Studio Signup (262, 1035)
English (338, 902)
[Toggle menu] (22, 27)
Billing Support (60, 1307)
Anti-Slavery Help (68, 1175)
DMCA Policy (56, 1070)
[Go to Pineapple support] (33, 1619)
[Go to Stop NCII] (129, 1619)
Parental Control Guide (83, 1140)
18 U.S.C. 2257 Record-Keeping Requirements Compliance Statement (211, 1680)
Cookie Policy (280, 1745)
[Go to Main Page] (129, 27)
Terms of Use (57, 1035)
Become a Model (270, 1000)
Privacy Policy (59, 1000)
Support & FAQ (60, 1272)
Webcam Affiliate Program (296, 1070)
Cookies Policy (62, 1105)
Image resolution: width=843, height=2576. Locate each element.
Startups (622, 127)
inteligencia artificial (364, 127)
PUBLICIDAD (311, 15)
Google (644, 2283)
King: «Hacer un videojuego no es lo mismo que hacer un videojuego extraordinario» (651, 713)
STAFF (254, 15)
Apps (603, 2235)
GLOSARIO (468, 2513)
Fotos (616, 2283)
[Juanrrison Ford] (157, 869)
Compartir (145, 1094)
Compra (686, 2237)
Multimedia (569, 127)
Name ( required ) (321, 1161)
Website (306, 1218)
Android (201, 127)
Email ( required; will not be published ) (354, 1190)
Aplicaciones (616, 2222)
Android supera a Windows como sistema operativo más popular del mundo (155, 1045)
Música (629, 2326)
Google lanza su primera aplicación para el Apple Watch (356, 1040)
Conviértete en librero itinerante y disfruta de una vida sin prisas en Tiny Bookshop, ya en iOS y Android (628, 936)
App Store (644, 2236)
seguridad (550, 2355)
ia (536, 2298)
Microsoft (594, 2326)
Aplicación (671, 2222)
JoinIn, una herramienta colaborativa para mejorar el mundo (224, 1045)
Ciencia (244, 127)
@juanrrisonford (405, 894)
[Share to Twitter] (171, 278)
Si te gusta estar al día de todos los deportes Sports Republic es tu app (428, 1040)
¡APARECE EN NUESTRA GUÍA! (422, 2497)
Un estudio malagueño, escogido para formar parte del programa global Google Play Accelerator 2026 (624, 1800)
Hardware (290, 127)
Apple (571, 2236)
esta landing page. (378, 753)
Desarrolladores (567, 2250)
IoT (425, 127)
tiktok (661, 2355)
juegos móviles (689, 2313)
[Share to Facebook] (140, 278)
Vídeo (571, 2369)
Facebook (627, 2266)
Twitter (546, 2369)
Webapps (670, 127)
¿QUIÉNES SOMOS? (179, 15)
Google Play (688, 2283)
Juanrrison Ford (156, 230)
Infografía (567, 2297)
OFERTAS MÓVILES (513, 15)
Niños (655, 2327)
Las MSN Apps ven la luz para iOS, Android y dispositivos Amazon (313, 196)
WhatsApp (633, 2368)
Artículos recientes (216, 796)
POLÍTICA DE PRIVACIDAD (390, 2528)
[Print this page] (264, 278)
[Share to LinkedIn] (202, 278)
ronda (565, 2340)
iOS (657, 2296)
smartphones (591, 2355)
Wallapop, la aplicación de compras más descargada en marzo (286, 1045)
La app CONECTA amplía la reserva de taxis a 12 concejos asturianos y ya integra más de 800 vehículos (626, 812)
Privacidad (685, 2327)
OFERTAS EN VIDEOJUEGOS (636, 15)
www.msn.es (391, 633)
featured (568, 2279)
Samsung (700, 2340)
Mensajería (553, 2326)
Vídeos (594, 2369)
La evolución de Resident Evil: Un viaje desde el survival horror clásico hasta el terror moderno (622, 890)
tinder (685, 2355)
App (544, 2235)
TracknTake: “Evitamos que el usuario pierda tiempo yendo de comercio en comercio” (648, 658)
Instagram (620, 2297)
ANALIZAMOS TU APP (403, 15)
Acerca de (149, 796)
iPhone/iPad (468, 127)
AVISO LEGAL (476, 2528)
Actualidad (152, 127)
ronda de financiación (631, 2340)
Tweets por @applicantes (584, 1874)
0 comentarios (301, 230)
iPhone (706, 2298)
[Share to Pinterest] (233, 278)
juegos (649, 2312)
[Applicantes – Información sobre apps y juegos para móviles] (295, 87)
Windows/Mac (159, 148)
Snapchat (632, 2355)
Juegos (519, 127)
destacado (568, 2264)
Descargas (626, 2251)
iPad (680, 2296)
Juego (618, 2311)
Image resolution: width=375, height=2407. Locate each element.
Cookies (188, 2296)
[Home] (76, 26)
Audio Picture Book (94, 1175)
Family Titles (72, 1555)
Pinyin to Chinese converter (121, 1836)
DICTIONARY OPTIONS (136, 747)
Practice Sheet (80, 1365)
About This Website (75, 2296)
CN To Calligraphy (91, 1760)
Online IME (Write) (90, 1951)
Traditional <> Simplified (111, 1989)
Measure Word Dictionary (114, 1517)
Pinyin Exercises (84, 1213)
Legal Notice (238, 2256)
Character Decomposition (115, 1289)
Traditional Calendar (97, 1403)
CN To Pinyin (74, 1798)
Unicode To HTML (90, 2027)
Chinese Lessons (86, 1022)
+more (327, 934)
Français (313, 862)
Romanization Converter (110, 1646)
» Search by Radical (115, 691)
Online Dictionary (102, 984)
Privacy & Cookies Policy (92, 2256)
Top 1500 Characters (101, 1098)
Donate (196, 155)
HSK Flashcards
= = =
→ **Aim of the exercise**
Your task is to find each line in the entries that contains the string "Cookies" and copy it.

→ **Expected output**
Cookies Policy (62, 1105)
Cookies (188, 2296)
Privacy & Cookies Policy (92, 2256)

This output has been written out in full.